I went to school at a time when it was fashionable not to teach grammar. The theory was that as long as we could speak, read and write English, we would get through life. I arrived in secondary school knowing what a verb and a noun was, but that was about it. The poor lady who had the job of trying to teach us French was shocked that we didn’t know the difference between an advert and a preposition. She finally accepted that she would have to give us some English grammar lessons before she had a hope of trying to get us to understand French grammar.

In the same way, I only started learning Protestant theology when I began investigating Catholicism, in order to try to understand the similarities and the differences. As a child and young adult in the Protestant church, I had a good knowledge of what we believed, but I didn’t understand why we believed what we did. Theology is a bit like grammar. It takes what we do unconsciously and analyses it to understand the structure and the reasons behind it.
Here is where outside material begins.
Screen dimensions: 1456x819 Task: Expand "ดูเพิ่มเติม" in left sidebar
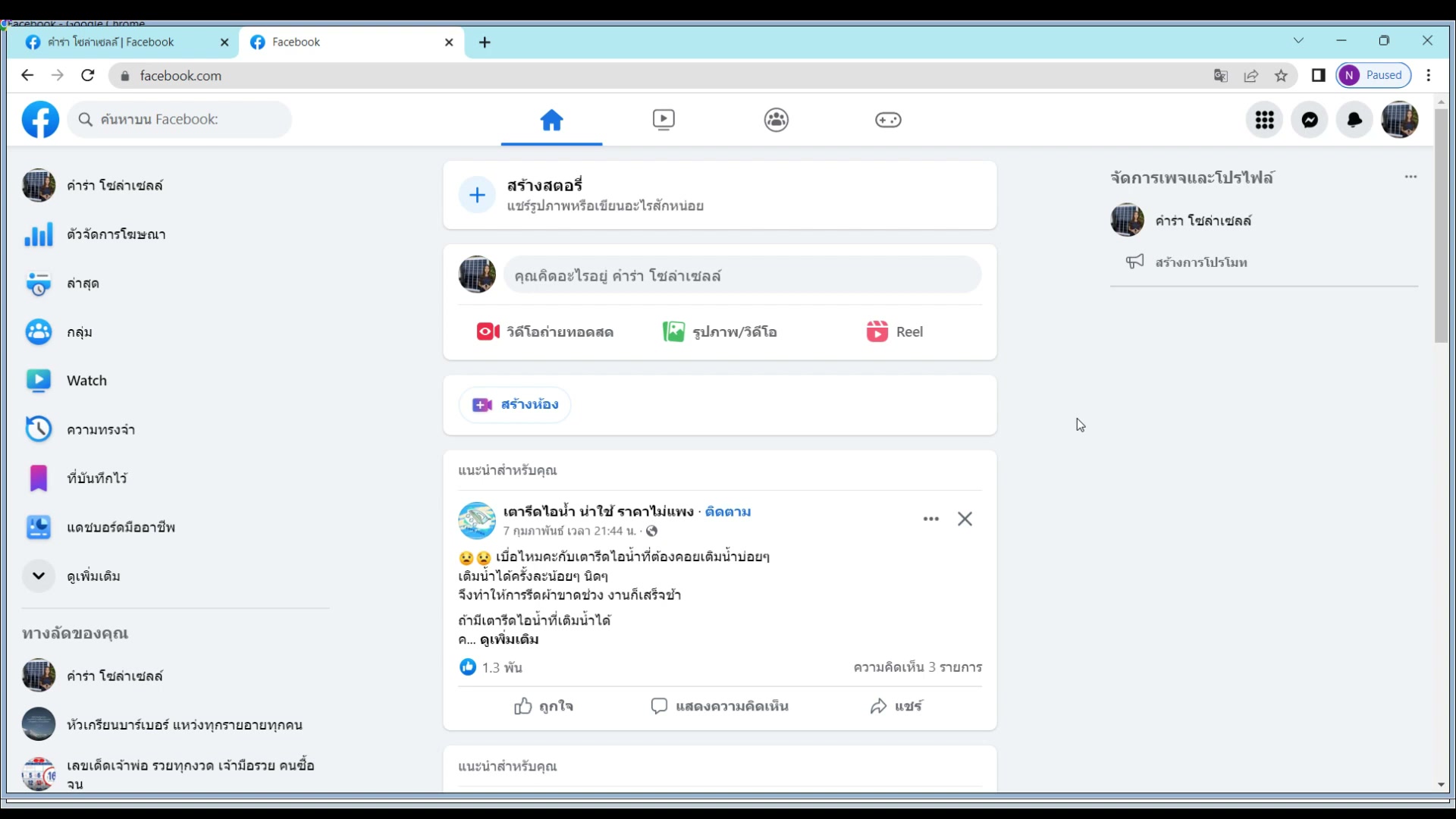point(93,576)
One of the big Protestant-Catholic differences which was flagged up in the books I read was the Protestant belief that we are saved by grace alone versus the Catholic belief that salvation is an ongoing process. Have I got that right? I’m not sure, and I get into such knots thinking about this that I am wondering whether the two positions are always so far apart when it comes to practical experience. I’m not going to discuss grace versus works from a theoretical viewpoint. However, I’d like to just say a few words from a personal point of view.

If someone had told me that we are saved by grace alone, when I was still in the Protestant church, I would probably have been quite surprised, and perhaps even annoyed, because it felt as if salvation was hard work. It seemed as if I was standing on tiptoes, with my hands in the air, and jumping up and trying to touch the sky. I knew that I would never manage to please God, but I had to try, because not making any effort would make Him even angrier …

This feeling of always trying and hopelessly failing was probably the main reason I left the church in which I was brought up.
I felt great relief, when I began learning about the Catholic Sacraments. I no longer had to try to do the impossible and stretch up and touch the sky, because God, through Christ, was willing to reach down and bridge the gap. All I had to do was open my arms and be ready to receive. Long before I became Catholic, I felt as if I could bring my struggles and the things which were bothering me to Mass. In abandoning myself to God, I could let go of my worries and failures and trust that God would do the rest. That’s what grace means to me.

I found this quote by one of the Greek fathers, Dionysius the Areopagite, which describes how God reaches down to us:

So let us stretch ourselves in prayers upward to the more lofty elevation of the kindly Rays of God. Imagine a great shining chain hanging downward from the heights of heaven to the world below. We grab hold of it with one hand and then another, and we seem to be pulling it down towards us. Actually it is already there on the heights and down below and instead of pulling it to us we are being lifted upwards to that brilliance above, to the dazzling light of those beams.